**Sıra sizde:** Çankaya yazısını "Kemaleddin Kamu''nun bu" sözlerinden başlayarak "devlet ideolojisinin özetidir." sözleriyle bitecek biçimde yeniden yazın ve bu bölümde "ulus devlet" yerine "millî devlet" koyun.

**Metin bloğu:**
|
Çankaya

''Ne mucize ne efsun/Ne örümcek ne yosun/Çankaya yeter bize/Kabe Arap''ın olsun''

Kemaleddin Kamu''nun bu şiiri ''batılılaşma ihanetinin göstergesi'' olarak belleklerimize kazınmıştı. Elbette dönemin koşulları, Arapların Osmanlı''ya ihanetinin oluşturduğu tepki şiirin yazıldığı dönemdeki duygulara gerekçe olarak gösterilse de bu şiir yeni ulus devlet kimliğinin ideolojisini basit ve yalın haliyle anlatır. Din eşittir büyü, şarlatanlık, takke, tesbih, takunya, örümcek, çarşaf, cehalet ekseninde örülen bir ulus devlet ideolojisinin özetidir.

Bu nedenle de Milli Görüş Hareketi içinde yıllarca ''Çankaya sizin olsun Kâbe bize yeter'' diye slogan atılmıştır. 12. Cumhurbaşkanı Recep Tayyip Erdoğan''ın Çankaya''yı konut olarak kullanmama kararı, bir tutarlılığı ve beslendiği fikri zemine sahip çıkmayı gösteriyor. Mehmet Doğan''ın 1975 yılında yayınlanan eseri ''Batılılaşma İhaneti'' bu kararın arka planındaki fikri; çağdaş tabulara karşı çıkmanın önemini anlamak açısından önemlidir. Bu karar Çankaya ve temsil ettiği ideolojinin putlaştırılmasına ve de her türlü putlaştırmaya bir reaksiyondur aynı zamanda.

İMTİYAZLI BÖLGELER

2002 seçimlerinde AK Parti hükümet olunca yaptığı ilk açıklamalardan birisi milletvekillerinin daha önce oturduğu Oran Lojmanlarını kullanılmayacağı kararıydı. Milletvekilleri halktan kopuk lojmanlarda değil, halkın içinde ikamet edeceklerdi. Bu kararın arkasında imtiyazlı bir siyasetçi sınıfı oluşturmama ilkesinin payı büyüktür. Zaman zaman bu ilkenin zedelendiğini düşünsek de Çankaya kararı bize bu ilkenin yerinde durduğunu gösterdi. Umarım hep hatırlarız.

SINIFSAL KİBİR

Asiller, din adamları, burjuva, tüccarlar, yöneticiler, entelektüeller tarih içinde sınıf kibrini birbirlerinden devraldılar. Sınıfsız bir toplum ise sosyalizmin ütopyası olarak kaldı. Her ne kadar 21. yy değerleri arasında başta eşitlik kavramı olduğu söylense de, gerçek böyle değil. Hele de ülkenin elit takımının gözünde! Türkiye''nin elitleri (yani eski zenginlerin çocukları) AK Parti iktidar olsa da bu bakışı hep korudu: ''Hükümet olabilirsiniz ancak bizimle eşit olamazsınız.'' Kurucu babaların köylü kimliği daha fazla söz konusu edilse bile bu kibir halesi hep etrafta dolaştı durdu.

**Veri alıntıları:**
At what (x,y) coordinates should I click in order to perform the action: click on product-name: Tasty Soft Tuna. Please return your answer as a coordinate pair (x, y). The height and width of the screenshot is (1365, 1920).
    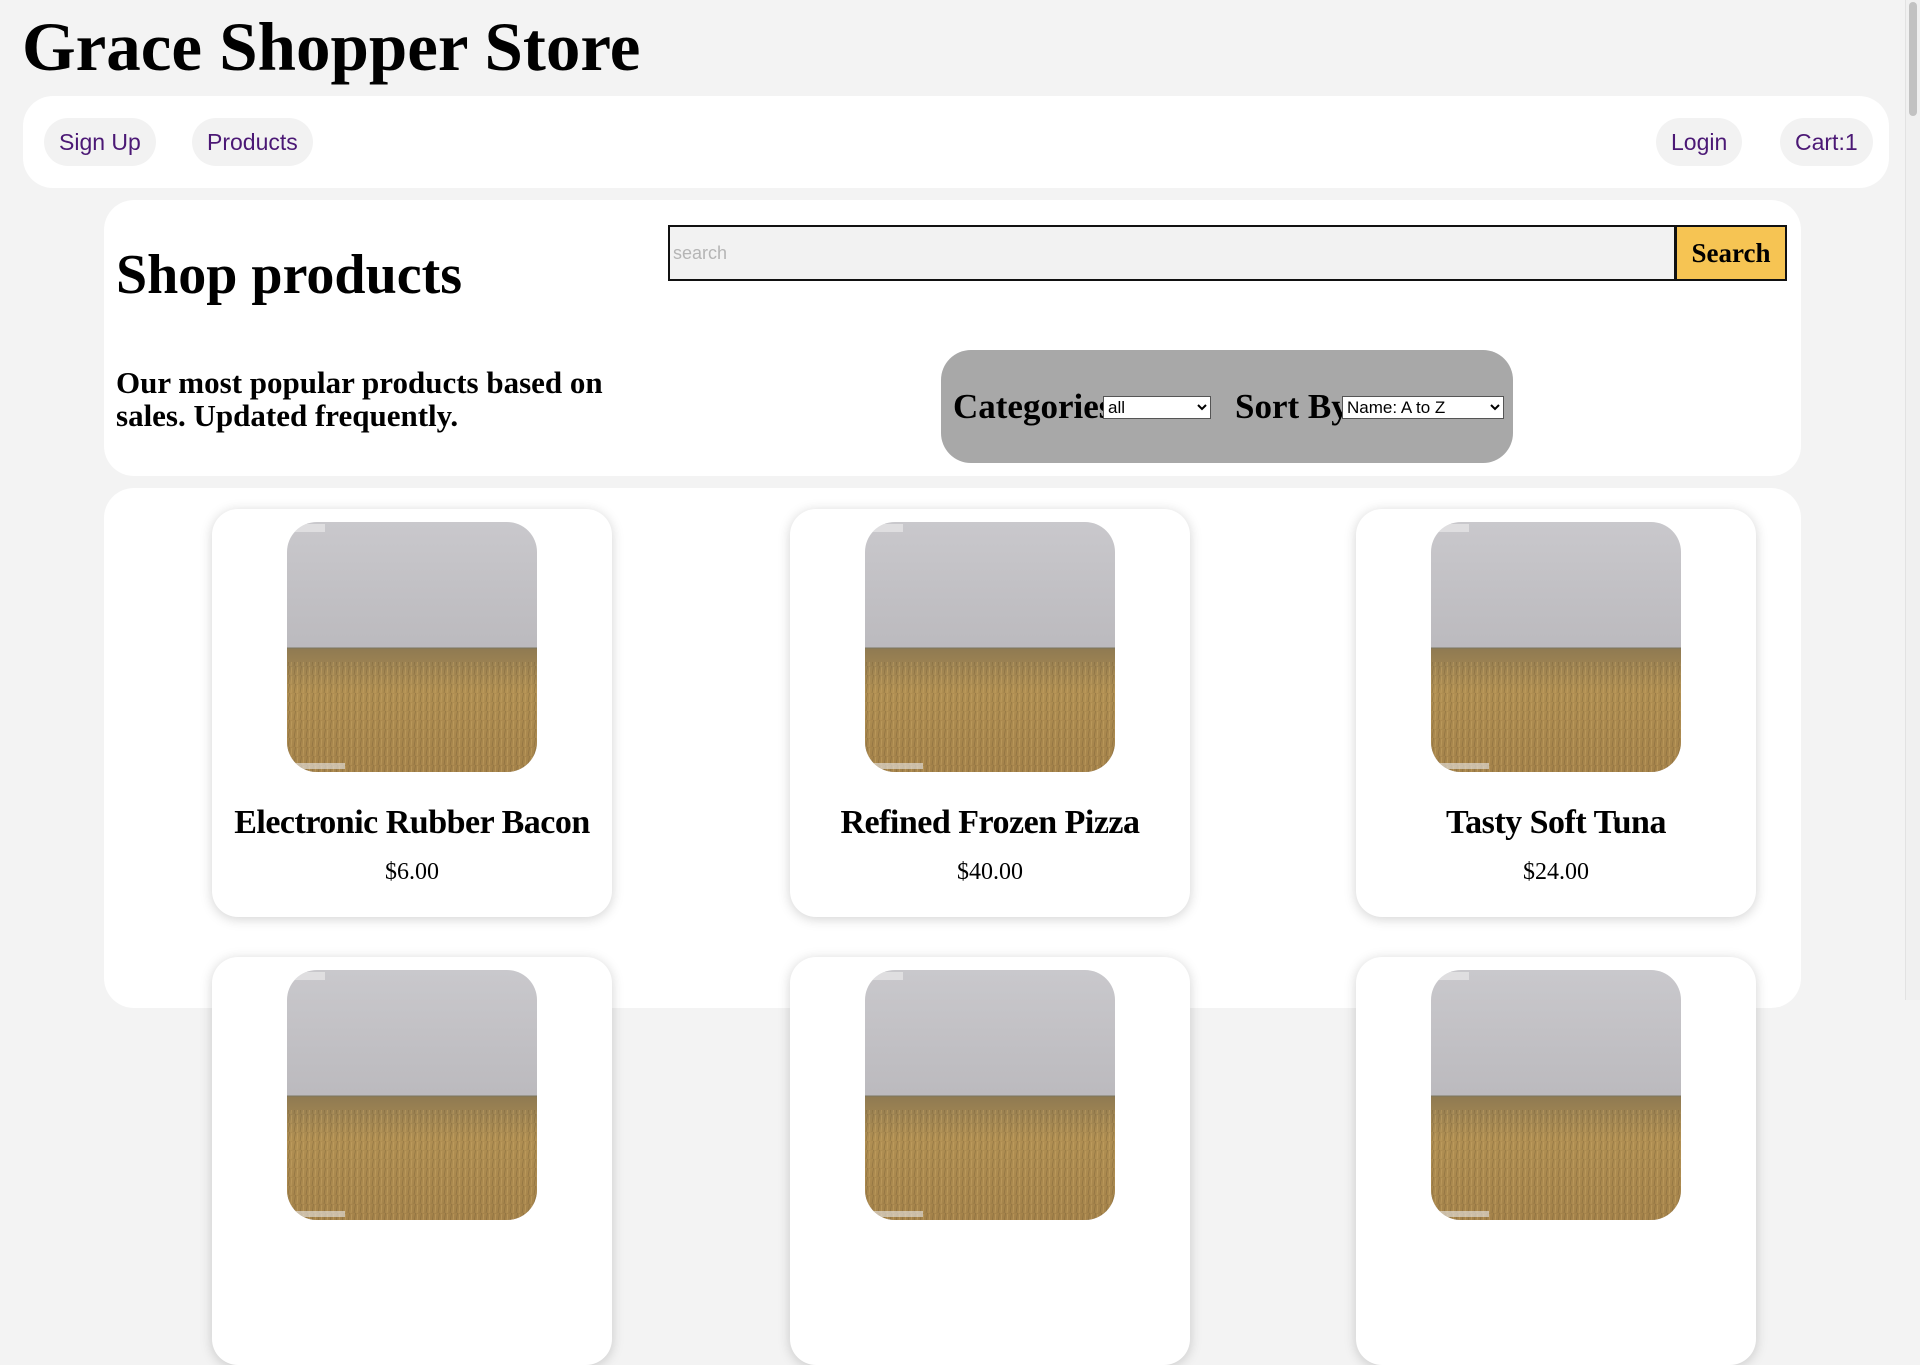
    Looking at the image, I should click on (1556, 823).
--
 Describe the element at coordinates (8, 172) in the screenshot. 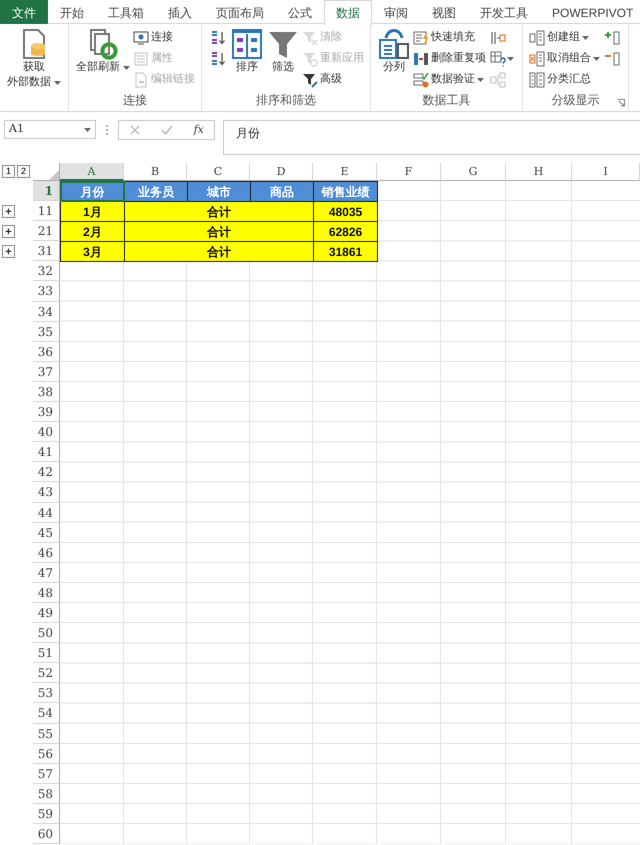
...
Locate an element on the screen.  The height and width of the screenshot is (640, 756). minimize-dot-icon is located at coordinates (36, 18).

**Yanıt:**
Kemaleddin Kamu''nun bu şiiri ''batılılaşma ihanetinin göstergesi'' olarak belleklerimize kazınmıştı. Elbette dönemin koşulları, Arapların Osmanlı''ya ihanetinin oluşturduğu tepki şiirin yazıldığı dönemdeki duygulara gerekçe olarak gösterilse de bu şiir yeni millî devlet kimliğinin ideolojisini basit ve yalın haliyle anlatır. Din eşittir büyü, şarlatanlık, takke, tesbih, takunya, örümcek, çarşaf, cehalet ekseninde örülen bir millî devlet ideolojisinin özetidir.